Please print out every line of the material, unchanged.

☆ ☆ ☆ ☆ ☆

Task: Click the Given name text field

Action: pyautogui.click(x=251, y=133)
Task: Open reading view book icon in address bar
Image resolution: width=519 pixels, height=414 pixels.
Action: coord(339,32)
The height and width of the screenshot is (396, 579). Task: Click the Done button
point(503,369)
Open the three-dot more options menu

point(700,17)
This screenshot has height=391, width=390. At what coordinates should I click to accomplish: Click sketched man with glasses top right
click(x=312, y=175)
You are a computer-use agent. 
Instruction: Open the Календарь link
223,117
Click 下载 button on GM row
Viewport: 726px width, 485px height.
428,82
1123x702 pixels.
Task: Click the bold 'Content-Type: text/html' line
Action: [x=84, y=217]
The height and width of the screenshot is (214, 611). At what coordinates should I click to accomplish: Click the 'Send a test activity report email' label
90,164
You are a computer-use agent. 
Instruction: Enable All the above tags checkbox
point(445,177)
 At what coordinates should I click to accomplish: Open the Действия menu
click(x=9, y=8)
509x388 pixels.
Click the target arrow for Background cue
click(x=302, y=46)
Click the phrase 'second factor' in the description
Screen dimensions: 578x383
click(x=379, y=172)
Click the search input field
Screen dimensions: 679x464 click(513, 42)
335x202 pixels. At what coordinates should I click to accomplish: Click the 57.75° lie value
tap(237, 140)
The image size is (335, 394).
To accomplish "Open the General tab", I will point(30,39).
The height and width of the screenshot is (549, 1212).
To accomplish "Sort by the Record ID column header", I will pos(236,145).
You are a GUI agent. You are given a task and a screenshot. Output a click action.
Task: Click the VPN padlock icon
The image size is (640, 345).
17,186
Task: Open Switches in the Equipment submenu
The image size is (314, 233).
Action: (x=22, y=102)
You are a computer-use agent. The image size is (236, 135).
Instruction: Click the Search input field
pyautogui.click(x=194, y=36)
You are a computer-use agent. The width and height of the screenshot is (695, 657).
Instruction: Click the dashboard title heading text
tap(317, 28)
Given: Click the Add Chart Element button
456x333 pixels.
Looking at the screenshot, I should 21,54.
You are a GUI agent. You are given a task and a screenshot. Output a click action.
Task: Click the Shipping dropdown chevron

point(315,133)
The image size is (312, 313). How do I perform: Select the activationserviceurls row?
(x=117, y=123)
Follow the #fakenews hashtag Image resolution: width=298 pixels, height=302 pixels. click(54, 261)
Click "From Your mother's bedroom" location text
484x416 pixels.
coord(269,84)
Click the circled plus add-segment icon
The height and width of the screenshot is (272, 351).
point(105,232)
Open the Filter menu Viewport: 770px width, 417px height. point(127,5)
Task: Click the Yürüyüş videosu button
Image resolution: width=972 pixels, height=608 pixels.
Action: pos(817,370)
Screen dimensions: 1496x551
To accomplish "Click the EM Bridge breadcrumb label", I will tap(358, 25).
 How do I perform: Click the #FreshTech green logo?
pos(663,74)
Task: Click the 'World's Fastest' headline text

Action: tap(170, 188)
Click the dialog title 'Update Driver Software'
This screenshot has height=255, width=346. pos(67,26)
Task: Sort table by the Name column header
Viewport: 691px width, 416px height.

☆ ☆ ☆ ☆ ☆

* **Response area**
Task: Click the Given name text field

Action: pyautogui.click(x=251, y=133)
Task: Open reading view book icon in address bar
Image resolution: width=519 pixels, height=414 pixels.
Action: coord(339,32)
The height and width of the screenshot is (396, 579). Task: Click the Done button
point(503,369)
Open the three-dot more options menu

point(700,17)
This screenshot has height=391, width=390. At what coordinates should I click to accomplish: Click sketched man with glasses top right
click(x=312, y=175)
You are a computer-use agent. 
Instruction: Open the Календарь link
223,117
Click 下载 button on GM row
Viewport: 726px width, 485px height.
428,82
1123x702 pixels.
Task: Click the bold 'Content-Type: text/html' line
Action: [x=84, y=217]
The height and width of the screenshot is (214, 611). At what coordinates should I click to accomplish: Click the 'Send a test activity report email' label
90,164
You are a computer-use agent. 
Instruction: Enable All the above tags checkbox
point(445,177)
 At what coordinates should I click to accomplish: Open the Действия menu
click(x=9, y=8)
509x388 pixels.
Click the target arrow for Background cue
click(x=302, y=46)
Click the phrase 'second factor' in the description
Screen dimensions: 578x383
click(x=379, y=172)
Click the search input field
Screen dimensions: 679x464 click(513, 42)
335x202 pixels. At what coordinates should I click to accomplish: Click the 57.75° lie value
tap(237, 140)
The image size is (335, 394).
To accomplish "Open the General tab", I will point(30,39).
The height and width of the screenshot is (549, 1212).
To accomplish "Sort by the Record ID column header", I will pos(236,145).
You are a GUI agent. You are given a task and a screenshot. Output a click action.
Task: Click the VPN padlock icon
The image size is (640, 345).
17,186
Task: Open Switches in the Equipment submenu
The image size is (314, 233).
Action: (x=22, y=102)
You are a computer-use agent. The image size is (236, 135).
Instruction: Click the Search input field
pyautogui.click(x=194, y=36)
You are a computer-use agent. The width and height of the screenshot is (695, 657).
Instruction: Click the dashboard title heading text
tap(317, 28)
Given: Click the Add Chart Element button
456x333 pixels.
Looking at the screenshot, I should 21,54.
You are a GUI agent. You are given a task and a screenshot. Output a click action.
Task: Click the Shipping dropdown chevron

point(315,133)
The image size is (312, 313). How do I perform: Select the activationserviceurls row?
(x=117, y=123)
Follow the #fakenews hashtag Image resolution: width=298 pixels, height=302 pixels. click(54, 261)
Click "From Your mother's bedroom" location text
484x416 pixels.
coord(269,84)
Click the circled plus add-segment icon
The height and width of the screenshot is (272, 351).
point(105,232)
Open the Filter menu Viewport: 770px width, 417px height. point(127,5)
Task: Click the Yürüyüş videosu button
Image resolution: width=972 pixels, height=608 pixels.
Action: pos(817,370)
Screen dimensions: 1496x551
To accomplish "Click the EM Bridge breadcrumb label", I will tap(358, 25).
 How do I perform: Click the #FreshTech green logo?
pos(663,74)
Task: Click the 'World's Fastest' headline text

Action: tap(170, 188)
Click the dialog title 'Update Driver Software'
This screenshot has height=255, width=346. pos(67,26)
Task: Sort table by the Name column header
Viewport: 691px width, 416px height.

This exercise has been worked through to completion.